Page extract:
◆ ◆ ◆ ◆

Monday of Week 30 of Ordinary Time – Gospel
Commentary on Luke 13:10-17
Last Saturday we saw Jesus telling people that they should not be distracted from their own obligations by getting caught up in tragedies which happened to others. Rather than wonder about the eternal salvation of others, they should pay more attention to their own situation. Today we have an example of people so busy criticising what others are doing that they are totally unaware of the emptiness in their own lives.
We are told that Jesus was teaching in a synagogue on a sabbath day. In the congregation was a woman who was suffering from what seems to be curvature of the spine for 18 years. There is a certain symbolism in the fact that she was badly stooped and was not able to stand up straight. Spiritually speaking, is that not also our problem too? So many of us are bowed down with the burdens and worries of our lives.

◆ ◆ ◆ ◆

Data provided:
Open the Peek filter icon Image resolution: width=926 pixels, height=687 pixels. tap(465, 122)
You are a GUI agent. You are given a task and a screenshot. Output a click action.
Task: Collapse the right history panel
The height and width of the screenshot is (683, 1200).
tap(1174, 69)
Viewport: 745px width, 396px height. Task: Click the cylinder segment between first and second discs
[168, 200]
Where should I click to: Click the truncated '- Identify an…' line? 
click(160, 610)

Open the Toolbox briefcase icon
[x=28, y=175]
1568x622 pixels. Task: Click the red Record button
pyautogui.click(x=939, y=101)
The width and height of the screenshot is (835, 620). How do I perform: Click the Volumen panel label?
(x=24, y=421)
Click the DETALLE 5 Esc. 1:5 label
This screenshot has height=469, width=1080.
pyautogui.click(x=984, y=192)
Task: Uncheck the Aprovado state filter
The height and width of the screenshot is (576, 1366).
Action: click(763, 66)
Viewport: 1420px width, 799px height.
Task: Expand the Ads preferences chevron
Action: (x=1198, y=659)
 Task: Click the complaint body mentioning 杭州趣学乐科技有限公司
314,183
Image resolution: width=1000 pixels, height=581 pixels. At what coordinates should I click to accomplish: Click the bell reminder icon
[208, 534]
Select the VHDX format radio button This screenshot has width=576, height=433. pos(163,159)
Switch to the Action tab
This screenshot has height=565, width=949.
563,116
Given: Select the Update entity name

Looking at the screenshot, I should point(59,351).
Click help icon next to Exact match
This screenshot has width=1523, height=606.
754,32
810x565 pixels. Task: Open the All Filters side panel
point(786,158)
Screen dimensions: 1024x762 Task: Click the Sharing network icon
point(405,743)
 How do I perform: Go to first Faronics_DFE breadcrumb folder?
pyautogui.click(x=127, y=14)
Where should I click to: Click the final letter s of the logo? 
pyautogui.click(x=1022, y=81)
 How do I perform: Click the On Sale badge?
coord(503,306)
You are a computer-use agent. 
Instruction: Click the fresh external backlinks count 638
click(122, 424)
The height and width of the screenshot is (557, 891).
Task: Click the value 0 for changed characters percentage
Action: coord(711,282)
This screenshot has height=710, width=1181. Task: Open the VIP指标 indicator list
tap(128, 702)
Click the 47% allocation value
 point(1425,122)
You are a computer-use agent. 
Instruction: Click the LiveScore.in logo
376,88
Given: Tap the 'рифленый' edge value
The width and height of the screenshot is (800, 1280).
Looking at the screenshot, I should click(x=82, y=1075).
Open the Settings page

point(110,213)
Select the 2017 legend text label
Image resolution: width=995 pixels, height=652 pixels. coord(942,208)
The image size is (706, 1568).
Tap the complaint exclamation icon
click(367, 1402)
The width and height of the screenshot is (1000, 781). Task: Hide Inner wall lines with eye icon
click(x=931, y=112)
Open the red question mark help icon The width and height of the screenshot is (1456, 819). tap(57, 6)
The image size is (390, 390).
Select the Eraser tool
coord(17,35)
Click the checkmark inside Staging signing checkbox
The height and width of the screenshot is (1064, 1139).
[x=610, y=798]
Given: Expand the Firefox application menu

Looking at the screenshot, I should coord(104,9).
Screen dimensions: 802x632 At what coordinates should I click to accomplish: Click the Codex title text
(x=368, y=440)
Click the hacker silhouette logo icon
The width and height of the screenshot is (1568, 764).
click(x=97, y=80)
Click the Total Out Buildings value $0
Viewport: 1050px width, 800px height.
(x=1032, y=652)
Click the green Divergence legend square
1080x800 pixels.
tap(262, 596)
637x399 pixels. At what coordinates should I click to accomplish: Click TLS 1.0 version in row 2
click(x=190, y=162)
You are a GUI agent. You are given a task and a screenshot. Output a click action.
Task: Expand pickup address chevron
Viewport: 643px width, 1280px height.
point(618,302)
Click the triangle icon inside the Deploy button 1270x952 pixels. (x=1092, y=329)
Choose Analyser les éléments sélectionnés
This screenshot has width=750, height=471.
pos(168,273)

◆ ◆ ◆ ◆

Exercise task:
Decide whether each statement below agrees with the commentary on Luke 13:10-17. Answer yes or no for each and quote the words of the commentary that decide it.
(a) Jesus was teaching in a synagogue on a sabbath day.
(b) The woman in the congregation had been suffering for 12 years.
(c) Last Saturday, Jesus told people to wonder about the eternal salvation of others.

Output below:
(a) Yes: "We are told that Jesus was teaching in a synagogue on a sabbath day."
(b) No: "In the congregation was a woman who was suffering from what seems to be curvature of the spine for 18 years."
(c) No: "Rather than wonder about the eternal salvation of others, they should pay more attention to their own situation."